-- Data entries --
┌────────
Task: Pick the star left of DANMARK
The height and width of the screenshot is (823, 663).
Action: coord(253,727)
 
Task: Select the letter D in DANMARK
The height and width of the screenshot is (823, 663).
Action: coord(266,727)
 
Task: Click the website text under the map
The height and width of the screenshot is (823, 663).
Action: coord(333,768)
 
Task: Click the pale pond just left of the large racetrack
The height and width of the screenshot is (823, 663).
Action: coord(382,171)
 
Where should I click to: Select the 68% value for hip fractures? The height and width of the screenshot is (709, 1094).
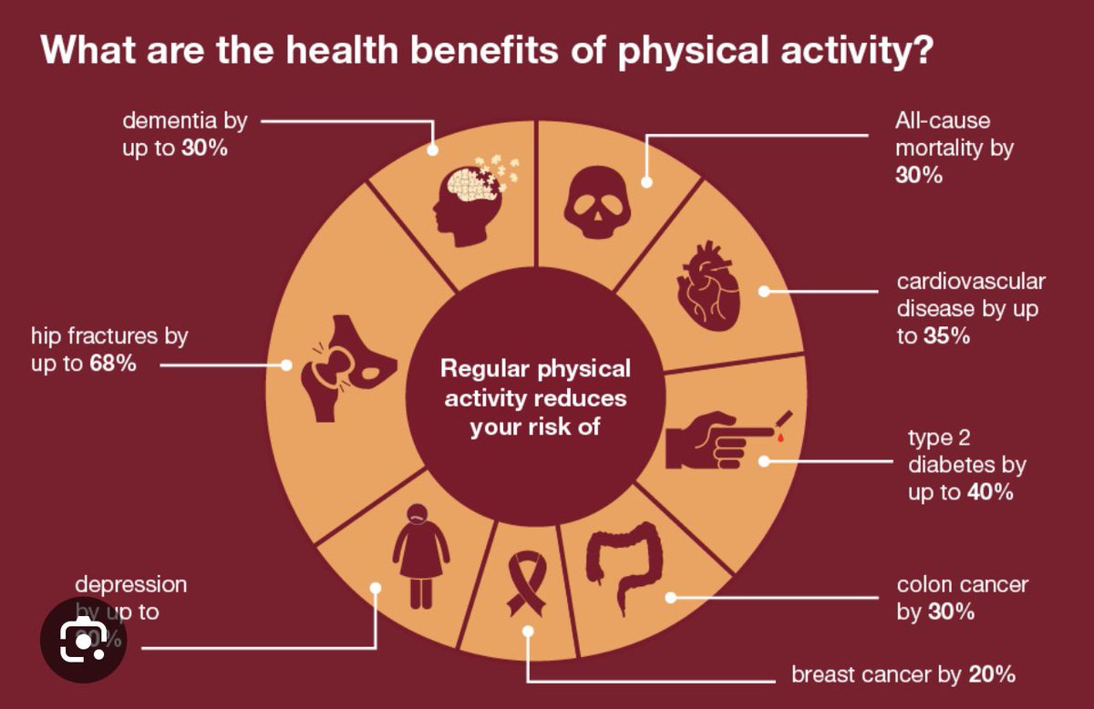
└────────
-- What to produce --
Rewrite all the entries above with every "screenshot" changed to "screen capture" and everything else left as it is. Leave the pictures out.

-- Written solution --
Task: Pick the star left of DANMARK
The height and width of the screen capture is (823, 663).
Action: coord(253,727)
 
Task: Select the letter D in DANMARK
The height and width of the screen capture is (823, 663).
Action: coord(266,727)
 
Task: Click the website text under the map
The height and width of the screen capture is (823, 663).
Action: coord(333,768)
 
Task: Click the pale pond just left of the large racetrack
The height and width of the screen capture is (823, 663).
Action: coord(382,171)
 
Where should I click to: Select the 68% value for hip fractures? The height and width of the screen capture is (709, 1094).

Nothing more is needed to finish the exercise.